Posted by: wayne | October 5, 2007 9:27 AM
‘Some problems just do not have easy answers.’
Not looking for the ‘easy’ answers – just not the ‘gov’t’ answer. There are other ways and people need to understand that they are responsible for their well-being. There are many people that do not have health care that could purchase it themselves and choose not to. They are in the figures for those that ‘do not’ have coverage. MN has programs for those below the poverty line – SCHIP is in my never to humble opinion – abused in my state as the majority of those covered by SCHIP are ‘adults’. But the really sad thing is that Nancy – Harry and Wallis know about this abuse and it looks like they don’t care. If it is for the children – then let it go to the children.
There are other solutions out there but the one size fits all mentallity of Nancy and Harry is what is killing our nation. Rather than making one answer for the situation which is no solution. Can we make the climate more friendly and competitive so that there are several answers for this issue/problem.

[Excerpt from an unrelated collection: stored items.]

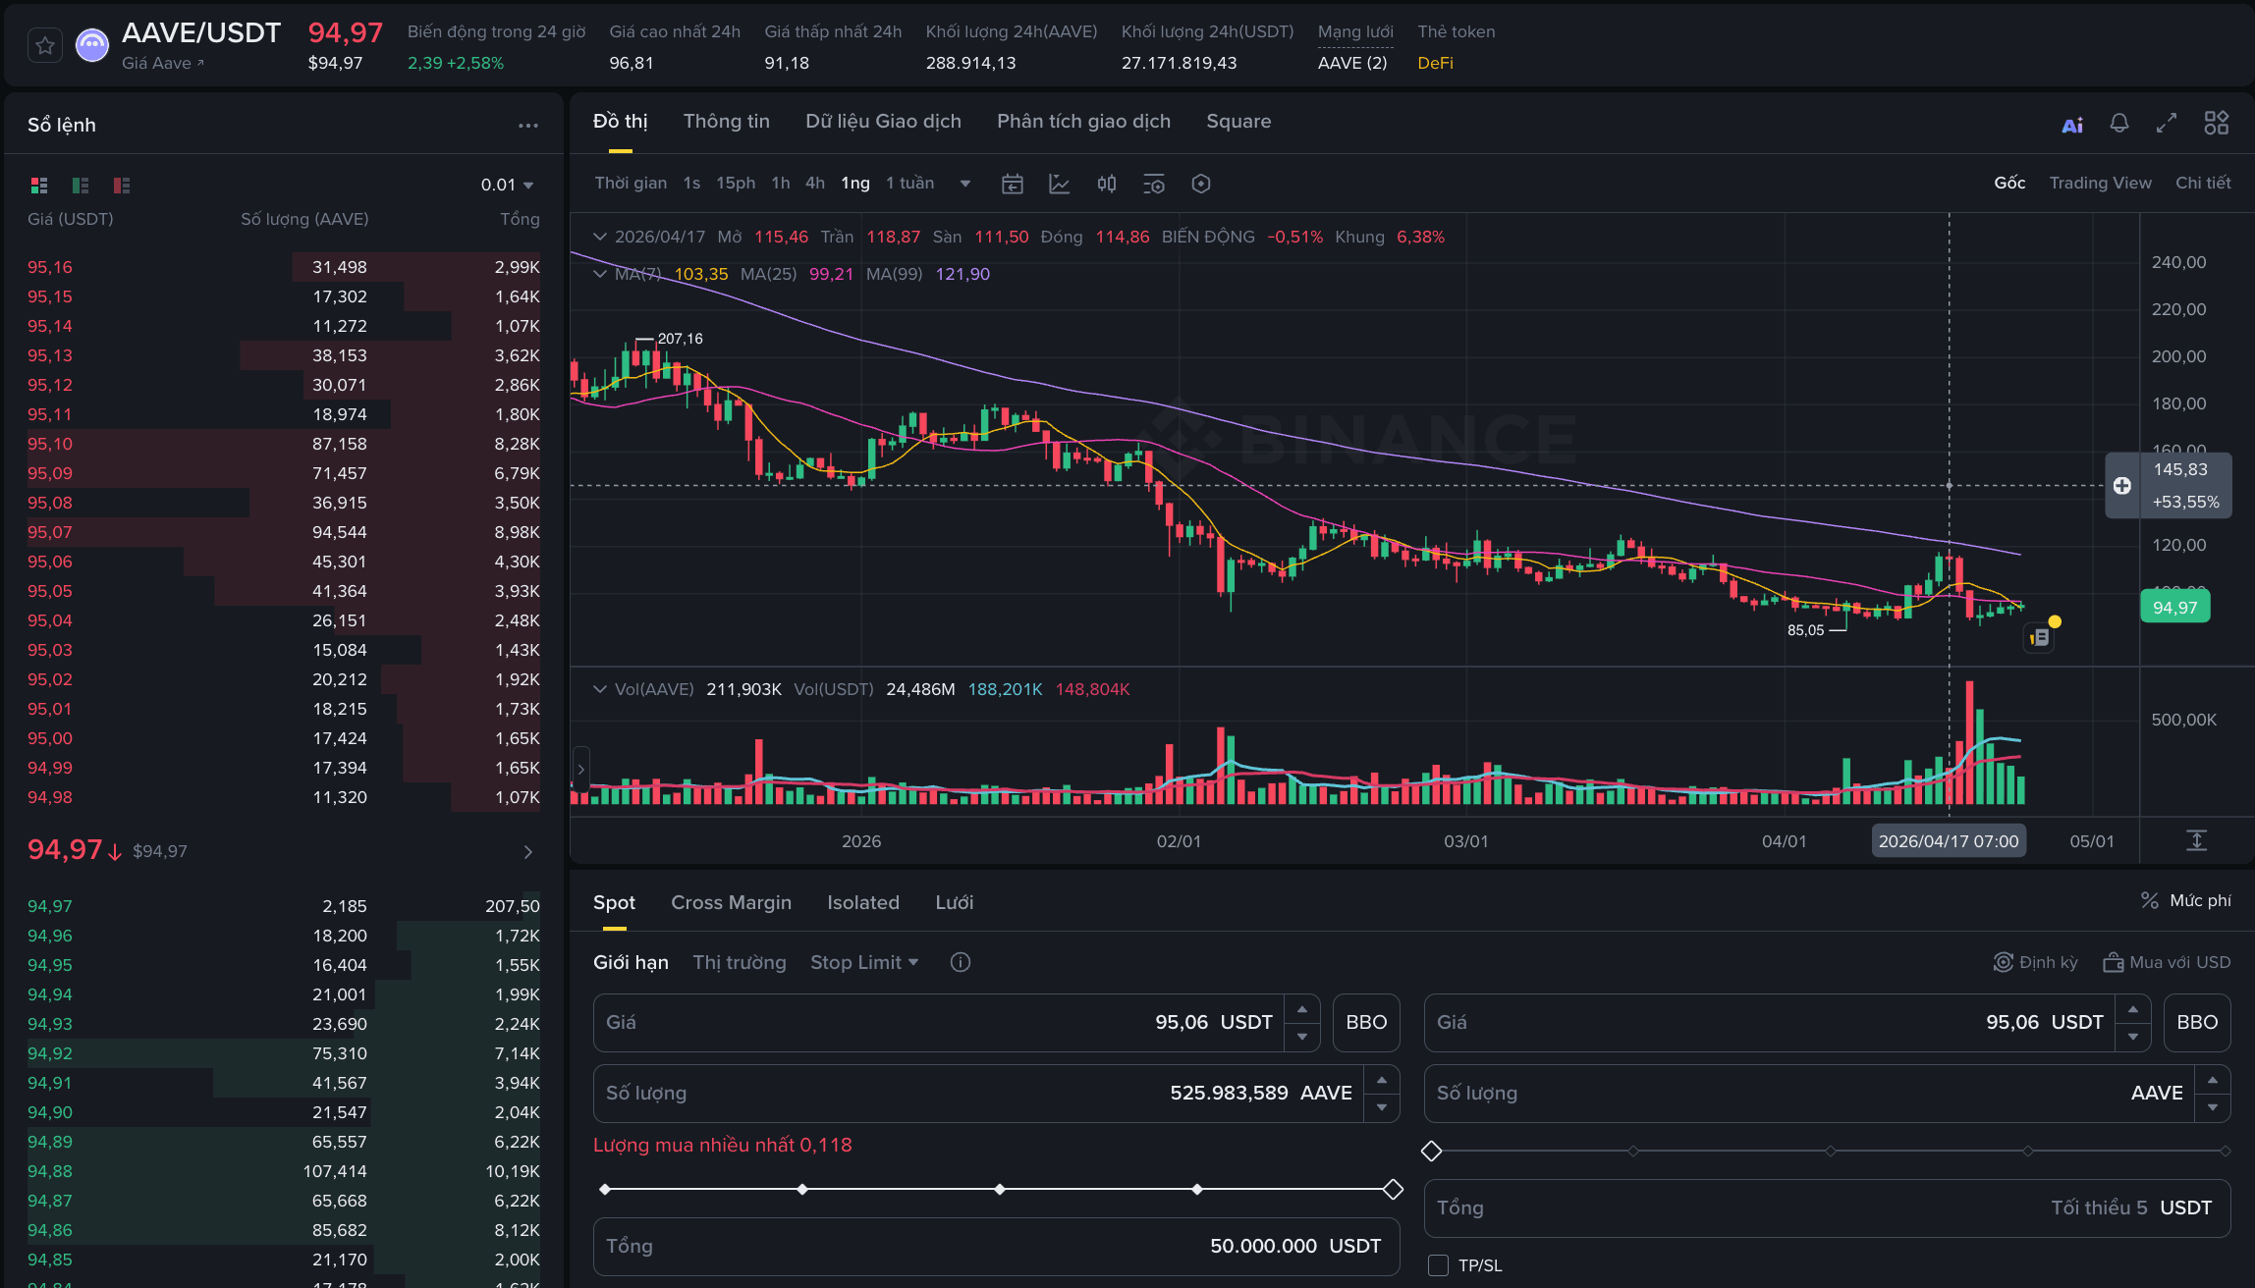Switch to the Thông tin tab

(x=727, y=121)
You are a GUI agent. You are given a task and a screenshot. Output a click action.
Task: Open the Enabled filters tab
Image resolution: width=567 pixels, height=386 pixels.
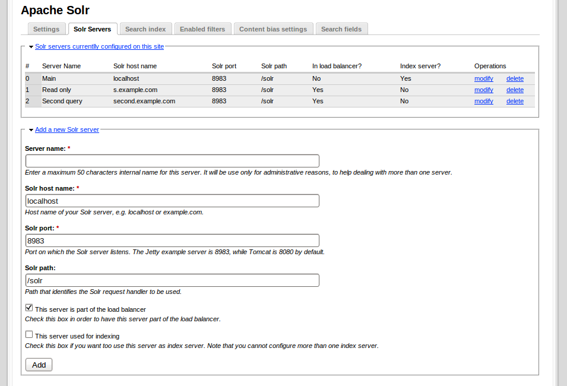[202, 29]
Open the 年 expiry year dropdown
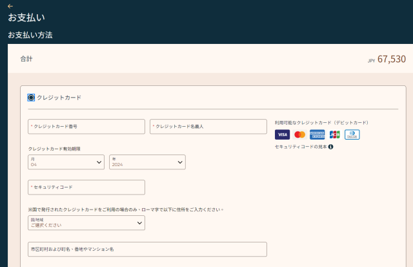This screenshot has width=413, height=267. tap(147, 162)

Social Security – money taken from people that died before they really got any assistance from it. The money is gone and the fund is a liability because the gov’t diverted the money that should be there – making interest for those who need it – to other interests not related to the welfare of the people.
Dept of Ed – loosing our standing with other countries of the world that know and understand that a Gov’t Agency is not the answer to the situation/problem.
The bridge colapsed in MN – where was the Gov’t on that one. Oh yeah – they diverted the money to other ’causes’ and put the public at risk.
Now Wallis and Co. want another Gov’t Agency for Health Care of the people. What is he smoking???
Blessings –
.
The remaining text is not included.